Work request: Rewrite the listing lines from the one containing "Find the location of a particular element. The height" through the one containing "(212, 136).", putting "screen capture" wherever "screenshot" occurs and changing nothing else. Return only those lines.

+++ Records to process

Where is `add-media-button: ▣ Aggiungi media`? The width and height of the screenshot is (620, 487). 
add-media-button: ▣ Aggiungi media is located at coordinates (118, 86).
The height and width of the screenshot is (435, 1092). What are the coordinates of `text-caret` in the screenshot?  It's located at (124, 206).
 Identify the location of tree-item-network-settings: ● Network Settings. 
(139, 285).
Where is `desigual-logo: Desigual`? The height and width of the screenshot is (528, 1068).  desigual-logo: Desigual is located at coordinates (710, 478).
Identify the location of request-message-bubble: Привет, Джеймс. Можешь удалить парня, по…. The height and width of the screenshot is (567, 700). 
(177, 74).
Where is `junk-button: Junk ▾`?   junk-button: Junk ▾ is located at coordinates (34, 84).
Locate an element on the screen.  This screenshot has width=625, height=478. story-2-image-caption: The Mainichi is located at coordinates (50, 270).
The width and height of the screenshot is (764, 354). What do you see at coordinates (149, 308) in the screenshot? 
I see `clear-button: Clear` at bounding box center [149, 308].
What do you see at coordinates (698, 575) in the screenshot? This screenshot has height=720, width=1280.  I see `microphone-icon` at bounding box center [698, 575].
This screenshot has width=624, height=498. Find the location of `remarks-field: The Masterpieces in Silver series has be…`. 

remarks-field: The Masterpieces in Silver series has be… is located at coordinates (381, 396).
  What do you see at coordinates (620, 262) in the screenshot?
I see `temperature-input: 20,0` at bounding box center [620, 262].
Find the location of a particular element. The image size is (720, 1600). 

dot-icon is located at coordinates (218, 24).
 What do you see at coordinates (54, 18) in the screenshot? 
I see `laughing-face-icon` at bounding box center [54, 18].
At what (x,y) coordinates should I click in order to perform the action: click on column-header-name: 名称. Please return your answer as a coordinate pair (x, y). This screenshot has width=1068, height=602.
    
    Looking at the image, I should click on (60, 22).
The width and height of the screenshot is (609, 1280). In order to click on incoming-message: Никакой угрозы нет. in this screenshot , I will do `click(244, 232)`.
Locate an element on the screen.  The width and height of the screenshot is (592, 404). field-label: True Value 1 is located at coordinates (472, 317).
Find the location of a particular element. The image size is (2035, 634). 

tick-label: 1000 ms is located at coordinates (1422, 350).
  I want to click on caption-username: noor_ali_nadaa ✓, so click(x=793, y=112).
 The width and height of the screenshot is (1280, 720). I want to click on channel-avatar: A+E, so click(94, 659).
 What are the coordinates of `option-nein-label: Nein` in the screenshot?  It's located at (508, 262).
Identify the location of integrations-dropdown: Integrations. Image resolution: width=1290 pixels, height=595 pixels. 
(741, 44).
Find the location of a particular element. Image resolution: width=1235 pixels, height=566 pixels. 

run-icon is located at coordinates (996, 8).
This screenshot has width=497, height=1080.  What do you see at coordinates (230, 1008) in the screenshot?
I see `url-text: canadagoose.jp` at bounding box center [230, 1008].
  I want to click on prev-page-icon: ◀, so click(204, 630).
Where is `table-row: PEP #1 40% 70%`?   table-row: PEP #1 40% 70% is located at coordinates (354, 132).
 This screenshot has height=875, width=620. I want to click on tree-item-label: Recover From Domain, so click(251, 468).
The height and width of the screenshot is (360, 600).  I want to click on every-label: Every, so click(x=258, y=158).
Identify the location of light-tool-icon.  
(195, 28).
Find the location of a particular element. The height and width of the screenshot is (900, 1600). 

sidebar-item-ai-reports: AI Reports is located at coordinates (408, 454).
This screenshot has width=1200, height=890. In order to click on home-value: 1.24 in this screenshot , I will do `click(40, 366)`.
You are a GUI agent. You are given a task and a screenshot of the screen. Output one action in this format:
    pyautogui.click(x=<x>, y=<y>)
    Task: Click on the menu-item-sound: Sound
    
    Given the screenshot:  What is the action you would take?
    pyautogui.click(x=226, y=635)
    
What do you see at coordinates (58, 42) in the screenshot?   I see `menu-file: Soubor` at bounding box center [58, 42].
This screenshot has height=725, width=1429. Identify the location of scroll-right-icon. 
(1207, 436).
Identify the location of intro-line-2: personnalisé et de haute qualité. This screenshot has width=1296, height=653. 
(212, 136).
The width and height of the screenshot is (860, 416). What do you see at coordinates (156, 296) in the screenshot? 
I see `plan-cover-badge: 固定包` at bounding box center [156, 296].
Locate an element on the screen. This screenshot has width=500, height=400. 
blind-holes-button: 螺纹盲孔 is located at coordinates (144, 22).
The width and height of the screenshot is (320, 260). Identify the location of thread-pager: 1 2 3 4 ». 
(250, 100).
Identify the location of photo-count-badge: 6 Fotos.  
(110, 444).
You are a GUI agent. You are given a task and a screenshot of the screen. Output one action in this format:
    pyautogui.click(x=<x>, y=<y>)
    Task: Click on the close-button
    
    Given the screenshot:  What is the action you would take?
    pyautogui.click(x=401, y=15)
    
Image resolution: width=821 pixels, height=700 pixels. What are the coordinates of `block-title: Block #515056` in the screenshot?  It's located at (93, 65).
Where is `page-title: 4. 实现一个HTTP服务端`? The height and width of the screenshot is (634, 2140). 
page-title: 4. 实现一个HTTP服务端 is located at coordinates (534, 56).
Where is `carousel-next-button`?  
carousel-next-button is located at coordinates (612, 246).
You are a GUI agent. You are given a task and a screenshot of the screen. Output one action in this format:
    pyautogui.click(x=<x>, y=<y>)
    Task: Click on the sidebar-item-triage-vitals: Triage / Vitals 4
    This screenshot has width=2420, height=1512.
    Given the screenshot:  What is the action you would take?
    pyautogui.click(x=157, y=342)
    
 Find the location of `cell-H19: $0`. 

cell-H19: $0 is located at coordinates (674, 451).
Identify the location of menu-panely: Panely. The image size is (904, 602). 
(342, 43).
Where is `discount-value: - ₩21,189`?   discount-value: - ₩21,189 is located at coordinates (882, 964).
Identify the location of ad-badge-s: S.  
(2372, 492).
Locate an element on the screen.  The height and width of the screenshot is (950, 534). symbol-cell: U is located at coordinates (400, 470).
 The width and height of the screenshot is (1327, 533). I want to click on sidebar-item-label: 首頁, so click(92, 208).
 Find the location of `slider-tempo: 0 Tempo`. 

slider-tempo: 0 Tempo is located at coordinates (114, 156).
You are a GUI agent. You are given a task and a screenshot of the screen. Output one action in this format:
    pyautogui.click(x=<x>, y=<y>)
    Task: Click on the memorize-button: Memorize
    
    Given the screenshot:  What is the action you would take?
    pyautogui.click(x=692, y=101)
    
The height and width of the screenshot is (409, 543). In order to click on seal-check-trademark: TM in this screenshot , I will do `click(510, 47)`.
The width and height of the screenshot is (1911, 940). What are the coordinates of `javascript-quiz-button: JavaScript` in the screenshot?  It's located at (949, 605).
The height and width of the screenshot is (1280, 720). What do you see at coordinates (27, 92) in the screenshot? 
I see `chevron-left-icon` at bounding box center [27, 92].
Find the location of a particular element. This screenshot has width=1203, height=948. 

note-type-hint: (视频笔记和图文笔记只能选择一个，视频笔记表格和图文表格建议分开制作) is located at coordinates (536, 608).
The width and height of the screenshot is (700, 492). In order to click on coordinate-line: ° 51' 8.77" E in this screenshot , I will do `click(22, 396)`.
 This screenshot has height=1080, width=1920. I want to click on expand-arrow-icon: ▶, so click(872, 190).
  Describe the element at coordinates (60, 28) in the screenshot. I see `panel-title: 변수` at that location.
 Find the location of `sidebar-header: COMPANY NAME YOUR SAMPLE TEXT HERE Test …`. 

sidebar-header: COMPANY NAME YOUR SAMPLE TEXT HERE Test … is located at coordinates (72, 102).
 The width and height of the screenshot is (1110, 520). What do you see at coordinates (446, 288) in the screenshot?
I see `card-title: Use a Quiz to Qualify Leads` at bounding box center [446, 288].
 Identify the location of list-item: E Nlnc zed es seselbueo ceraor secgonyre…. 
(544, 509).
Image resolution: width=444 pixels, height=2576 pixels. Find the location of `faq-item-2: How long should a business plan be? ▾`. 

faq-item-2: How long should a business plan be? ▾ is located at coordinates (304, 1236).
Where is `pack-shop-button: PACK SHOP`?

++++++

Result:
Find the location of a particular element. The height and width of the screen capture is (900, 1600). 

sidebar-item-ai-reports: AI Reports is located at coordinates (408, 454).
This screen capture has width=1200, height=890. In order to click on home-value: 1.24 in this screen capture , I will do `click(40, 366)`.
You are a GUI agent. You are given a task and a screen capture of the screen. Output one action in this format:
    pyautogui.click(x=<x>, y=<y>)
    Task: Click on the menu-item-sound: Sound
    
    Given the screen capture:  What is the action you would take?
    pyautogui.click(x=226, y=635)
    
What do you see at coordinates (58, 42) in the screen capture?   I see `menu-file: Soubor` at bounding box center [58, 42].
This screen capture has height=725, width=1429. Identify the location of scroll-right-icon. 
(1207, 436).
Identify the location of intro-line-2: personnalisé et de haute qualité. This screen capture has width=1296, height=653. 
(212, 136).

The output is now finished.